J.E. Ford says that Crump retired to his home in Merchantville after selling the hotel. "His only interests then were golf and hunting." "His rambles afield with his gun and dogs often took Crump thru the fastness of pine and oak below Clementon." Ford later states that Perrin and Crump "journeyed one morning late in the summer of 1912 to Sumner station on the Atlantic City division of the Reading Railroad. They plunged into the wilderness west of the railroad tracks" (that would be Lumberton land). Hard to believe that he often took his gun and dogs and trespassed on Lumberton's land prior to taking Perrin there. Seems more likely he was a guest of the Irelands and rode horses and hunted on their 3200 acres. Perhaps he noticed the property on the other side of the tracks from the train station. Perhaps he asked permission from Lumberton before he and Perrin plunged into the wilderness for their picnic.
Many years later Shelley wrote of Crump: "He accepted the assignment of finding a suitable site. It was not long after that he wrote to his friends: "I think I have landed on something pretty fine. It is 14 miles below Camden, at a stop called Sumner, on the Reading R.R. to Atlantic City – a sandy soil, with rolling ground, among the Pines."
Shelley then goes on to say: "Some reporting by the press at the time mentioned Crump had seen the property from the train. But there is proof that in fact he knew the grounds by tramping through them with his gun and dogs while hunting for small game with which the property was well blessed. A photo of Crump resting amid the pines in 1909 is testimony of that fact. It could be that, in tramping through the grounds, he saw more of the trees and shrubs than the forest and perhaps only realized the rolling nature and the possibilities when he saw it at a greater distance from the train. In any case, he found a great location for the building of a golf course, no matter how."

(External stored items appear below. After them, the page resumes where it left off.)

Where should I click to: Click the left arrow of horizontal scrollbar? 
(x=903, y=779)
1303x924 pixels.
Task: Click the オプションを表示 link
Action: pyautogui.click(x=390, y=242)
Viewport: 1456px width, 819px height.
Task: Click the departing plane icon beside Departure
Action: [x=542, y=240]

His "tramping through them with his gun and dogs" sounds somewhat derivative of Ford's "rambles afield with his gun and dogs". His only proof of the hunting story being the Crump 1909 photo. But then, that could have been taken on Ireland's property, or it could have been taken while he trespassed on the Lumberton property, or maybe when he and Perrin had their picnic on the 6th tee, and the date of the photo is wrong.
None of this seems to me to be definitive. Rather, it seems to me that the train, horseback riding and hunting stories could all coexist.